Collected data

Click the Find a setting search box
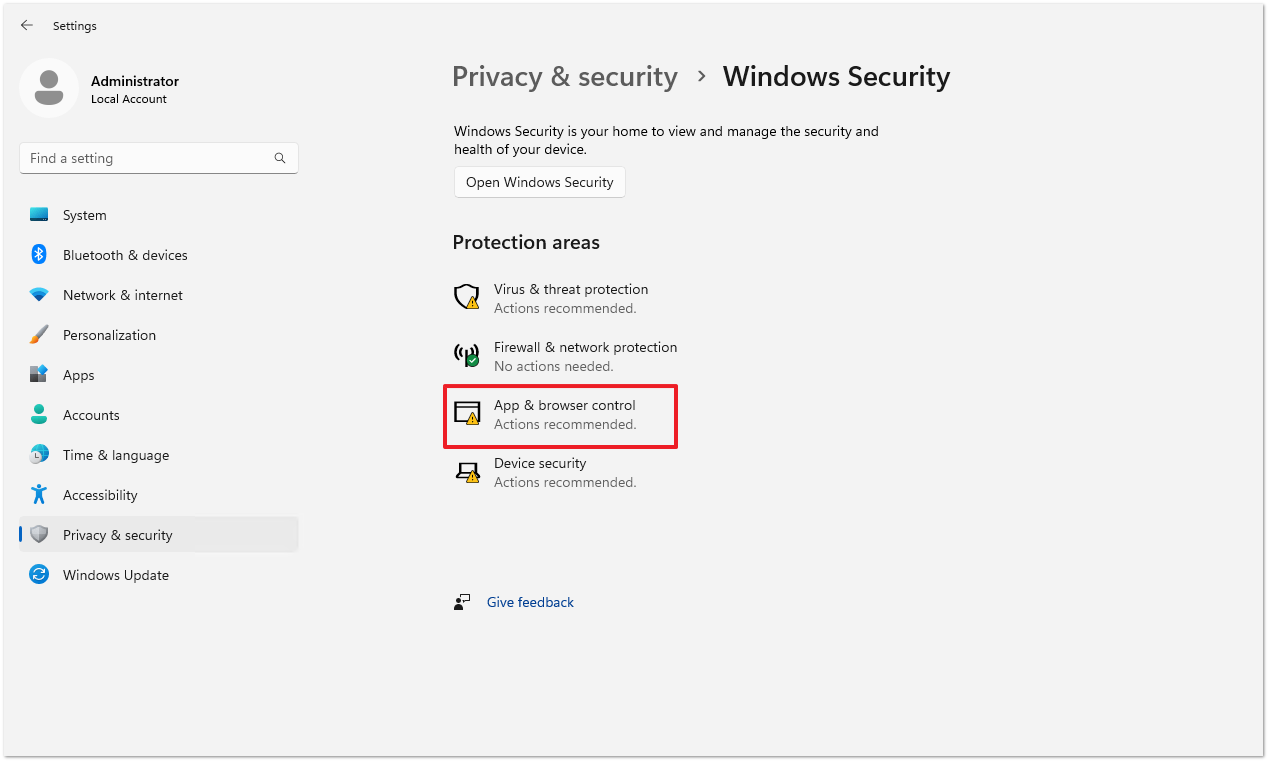(145, 158)
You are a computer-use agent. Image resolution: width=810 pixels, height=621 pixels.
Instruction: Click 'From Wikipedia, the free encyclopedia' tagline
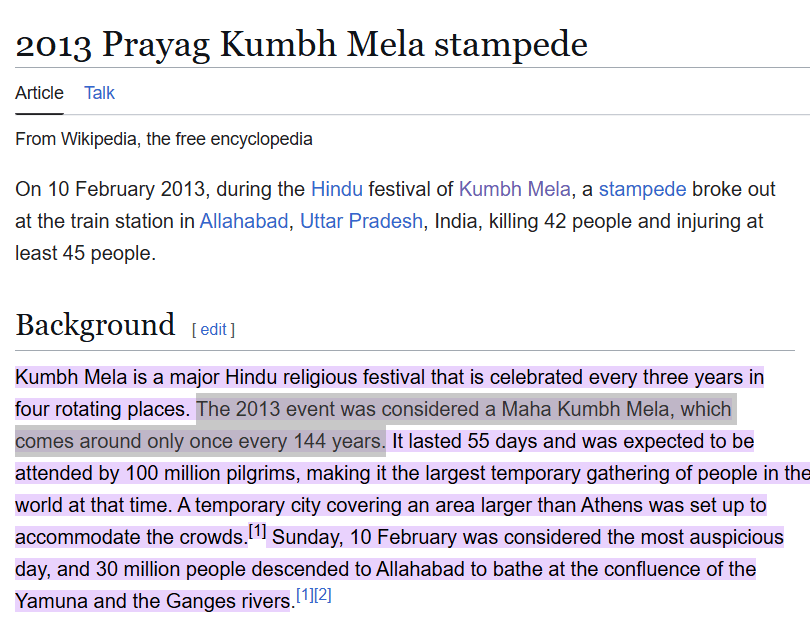click(x=164, y=139)
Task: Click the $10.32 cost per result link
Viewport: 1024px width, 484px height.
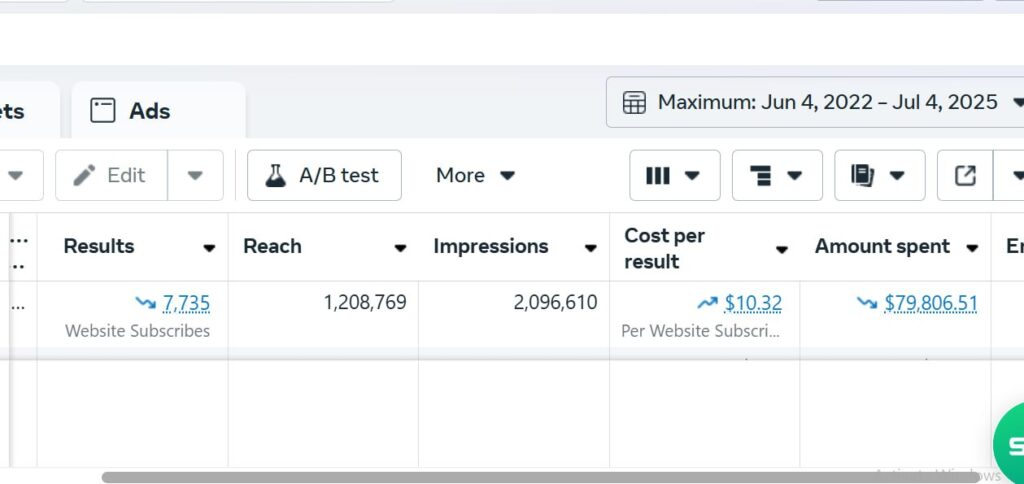Action: pos(753,303)

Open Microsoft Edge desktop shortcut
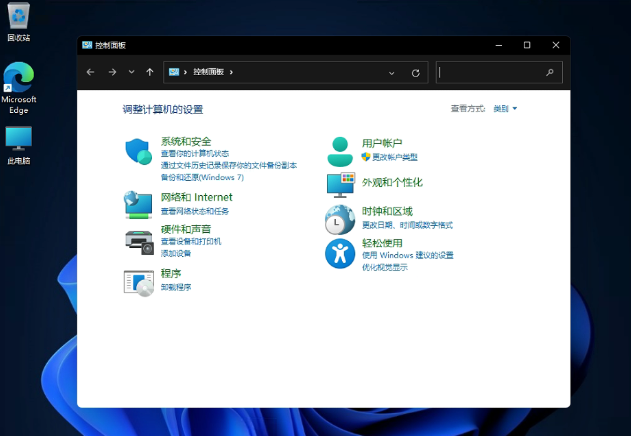click(x=18, y=78)
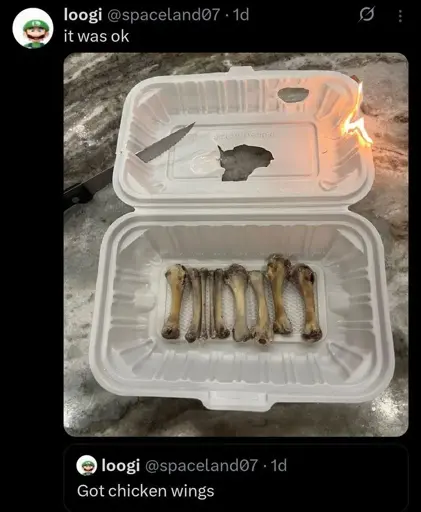Open the 1d timestamp of the main post

coord(240,15)
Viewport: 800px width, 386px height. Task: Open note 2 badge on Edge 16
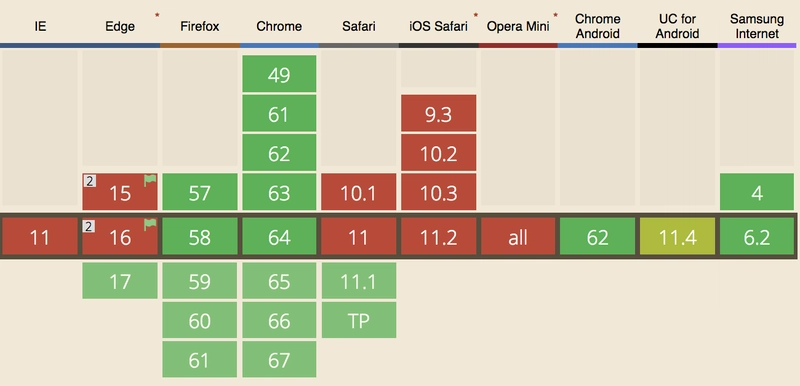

**What to do**
Omit the pictures, then set down all the remaining data exactly as given.

**Task result**
Click the Find a setting search box
(145, 158)
You are a computer-use agent. Image resolution: width=810 pixels, height=621 pixels.
Instruction: Click 'From Wikipedia, the free encyclopedia' tagline
click(x=164, y=139)
Task: Click the $10.32 cost per result link
Viewport: 1024px width, 484px height.
Action: pos(753,303)

Open Microsoft Edge desktop shortcut
click(x=18, y=78)
Open the 1d timestamp of the main post

coord(240,15)
Viewport: 800px width, 386px height. Task: Open note 2 badge on Edge 16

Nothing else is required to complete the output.